E che consenta a ciascuno di trovare quel minimo di stabilità necessaria allo sviluppo naturale della vita nelle sue varie fasi, dalla giovinezza alla maturità. Se la mobilità, «è stata un fenomeno importante, non privo di aspetti positivi», riconosce il Papa, la sua trasformazione in precariato «endemico» rischia di gettare la persona in un deleterio «degrado umano». «Quando l'incertezza circa le condizioni di lavoro, in conseguenza dei processi di mobilità e di deregolamentazione, diviene endemica, si creano forme di instabilità psicologica, di difficoltà a costruire propri percorsi coerenti nell'esistenza, compreso anche quello verso il matrimonio. Conseguenza di ciò – avverte – è il formarsi di situazioni di degrado umano, oltre che di spreco sociale».
Il Papa richiama quindi i governi a porre le persone al centro della loro attenzione, soprattutto in questa fase di riscrittura delle regole dopo la tempesta della crisi economica. «Rispetto a quanto accadeva nella società industriale del passato, oggi la disoccupazione provoca aspetti nuovi di irrilevanza economica e l'attuale crisi può solo peggiorare tale situazione. L'estromissione dal lavoro per lungo tempo, oppure la dipendenza prolungata dall'assistenza pubblica o privata, minano la libertà e la creatività della persona e i suoi rapporti familiari e sociali con forti sofferenze sul piano psicologico e spirituale. Desidererei ricordare a tutti, soprattutto ai governanti impegnati a dare un profilo rinnovato agli assetti economici e sociali del mondo – esorta il pontefice - che il primo capitale da salvaguardare e valorizzare è l'uomo».
Ma non è solo a capi di Stato e di governo che il Papa si rivolge. Nel suo lungo excursus sul mondo del lavoro, Benedetto XVI non trascura il ruolo dei sindacati, di cui riscontra un «indebolimento», e a cui viene invece richiesto un nuovo sforzo di riconoscimento e tutela dei più deboli. «Il contesto globale in cui si svolge il lavoro – afferma il Pontefice – richiede anche che le organizzazioni sindacali nazionali, prevalentemente chiuse nella difesa degli interessi dei propri iscritti, volgano lo sguardo anche verso i non iscritti e, in particolare, verso i lavoratori dei Paesi in via di sviluppo, dove i diritti sociali vengono spesso violati».
Papa Ratzinger ribadisce quindi la necessità di separare il ruolo del sindacato dalla politica per far sì che le organizzazioni sindacali possano concentrarsi sui «lavoratori sfruttati e non rappresentati».

© Copyright Gazzetta del sud, 8 luglio 2009 consultabile online anche qui.

Gli extracomunitari recano un contributo significativo allo sviluppo economico del Paese

Confermate le critiche al ddl sicurezza: i migranti non sono merci

VATICANO

I migranti non sono merce e hanno pieni diritti che vanno rispettati da tutti. Non c'è solo la crisi economica nella nuova enciclica sociale di Benedetto XVI.

• [Estratto del dataset]:
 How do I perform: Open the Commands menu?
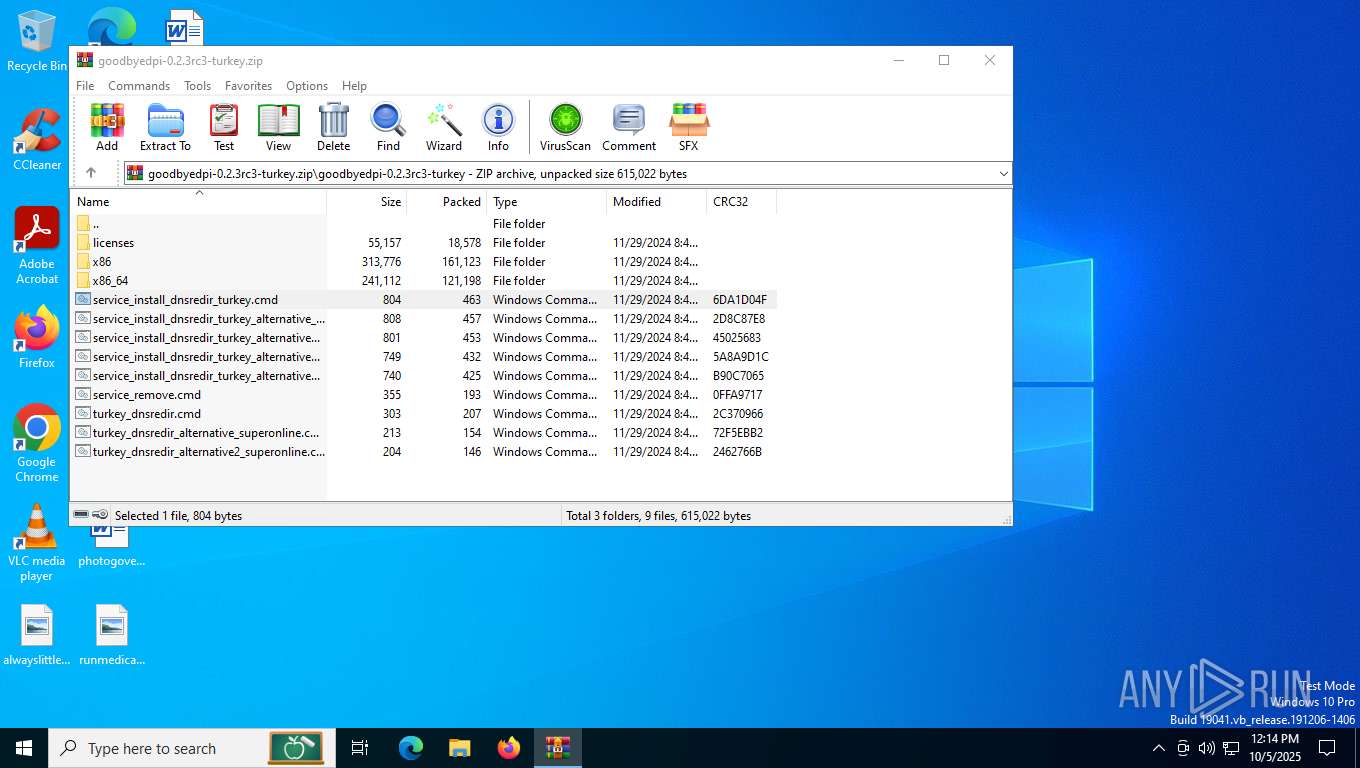tap(138, 86)
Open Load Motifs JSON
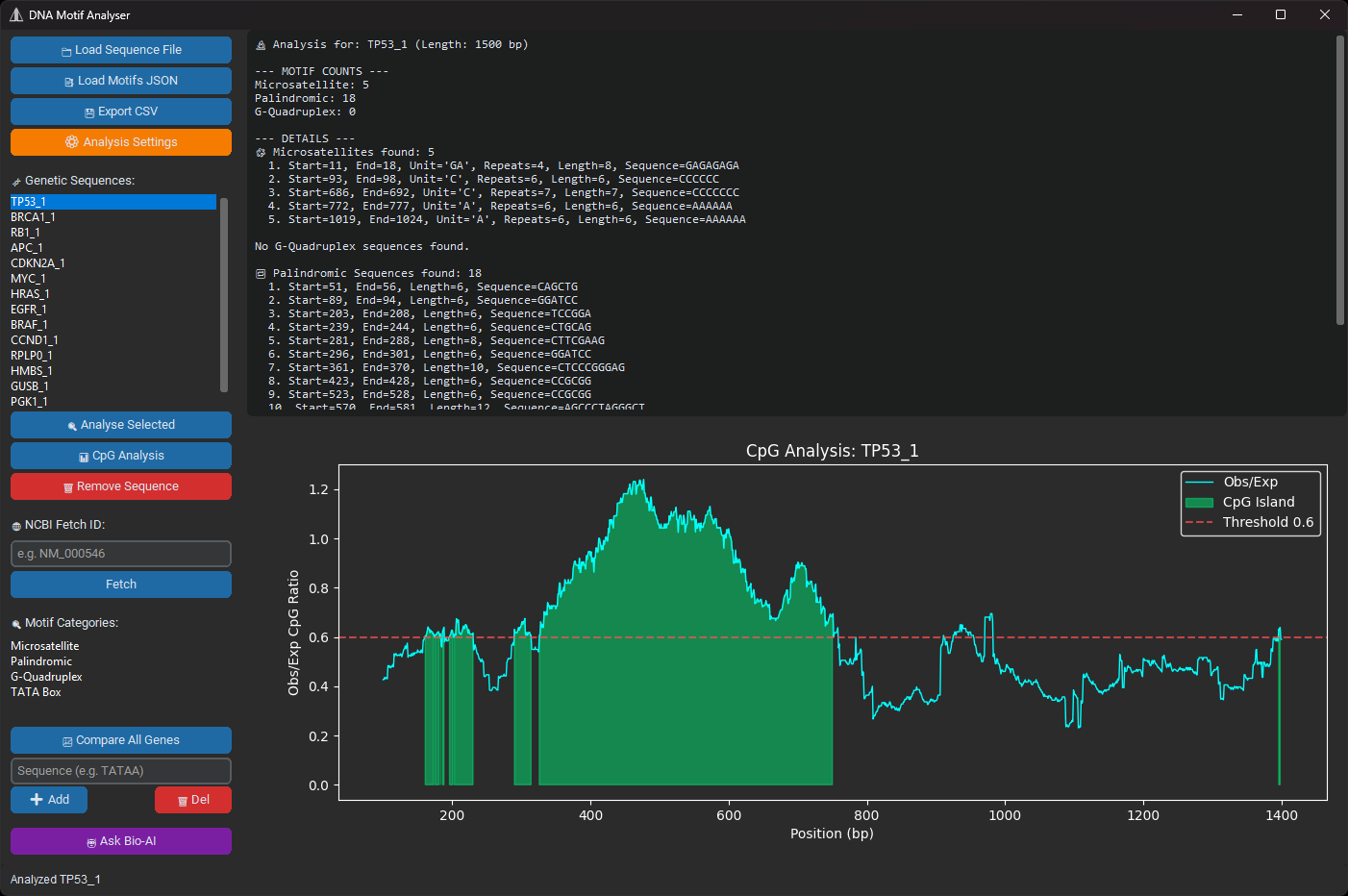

• [Consegna esercizio 1]: Riporta, senza alcuna modifica, il brano del testo sull'enciclica di Benedetto XVI che comincia con le parole "Gli extracomunitari recano" e si chiude dopo le parole "di Benedetto XVI.".
• [Consegna esercizio 2]: Nel testo sull'enciclica di Benedetto XVI, quale viene indicato dal pontefice come il primo capitale da salvaguardare e valorizzare?
• [Consegna esercizio 3]: Prosegui il testo sull'enciclica di Benedetto XVI a partire dalla sua ultima frase.

• [Risposta 1]:
Gli extracomunitari recano un contributo significativo allo sviluppo economico del Paese

Confermate le critiche al ddl sicurezza: i migranti non sono merci

VATICANO

I migranti non sono merce e hanno pieni diritti che vanno rispettati da tutti. Non c'è solo la crisi economica nella nuova enciclica sociale di Benedetto XVI.

• [Risposta 2]: L'uomo.

• [Risposta 3]:
Ampio spazio il papa dedica anche al tema dell'immigrazione, con parole che hanno dato nuova linfa alle critiche più volte espresse dalla Cei sul pacchetto sicurezza e ribadite dai vescovi lombardi.
«Ogni migrante è una persona umana che, in quanto tale, possiede diritti fondamentali inalienabili che vanno rispettati da tutti e in ogni situazione», scrive Ratzinger nella sua «Caritas in Veritate», sgombrando il campo da ogni equivoco. Di fronte al fenomeno epocale delle migrazioni, afferma il pontefice, «nessun Paese da solo può ritenersi in grado di far fronte ai problemi migratori» mentre, aggiunge, «tutti siamo testimoni del carico di sofferenza, di disagio e di aspirazioni che accompagna i flussi migratori». Benedetto XVI compie un'analisi di ampio respiro sulla migrazione e ammette che «il fenomeno è di gestione complessa». È "accertato» però, afferma Ratzinger, che i lavoratori stranieri, «nonostante le difficoltà connesse con la loro integrazione, recano un contributo significativo allo sviluppo economico del paese ospite con il loro lavoro, oltre che a quello del paese d'origine grazie alle rimesse finanziarie».
Gli immigrati non vanno quindi «considerati come una merce o una mera forza lavoro» e non devono essere trattati, ammonisce il Papa, «come qualsiasi altro fattore di produzione». Benedetto XVI vede i migranti come una risorsa.
Raccoglie così l'immediata reazione dei vescovi lombardi che, nell'esprimere apprezzamento per il testo papale, si affrettano a firmare tutti e dieci una nota in cui chiedono «al legislatore» di realizzare «procedure praticabili, sensate ed efficienti per la regolarizzazione degli stranieri che si trovano da tempo nella nostra regione ma solo formalmente irregolari». Insomma di dare il via libera a quella sanatoria proposta dal sottosegretario alla Famiglia Carlo Giovanardi, auspicata ieri anche da Avvenire. Un provvedimento da adottare in nome «della convenienza», «ma non senza una certa vergogna» per il carattere «discriminante» di «una corsia preferenziale di regolarizzazione per badanti e baby sitter» – afferma il quotidiano dei vescovi.
Una richiesta alla quale il ministro dell'Interno Roberto Maroni ha replicato ieri stesso con un secco no.
Un plauso al richiamo dei diritti degli immigrati lanciato da Ratzinger arriva anche da Amnesty International. Le parole del papa hanno «un'importanza straordinaria», afferma il portavoce della sezione italiana, Riccardo Noury, «in un momento in cui i migranti sono spesso visti come un problema». Apprezza il messaggio di Benedetto XVI anche l'Alto commissariato delle Nazioni Unite per i rifugiati (Unhcr).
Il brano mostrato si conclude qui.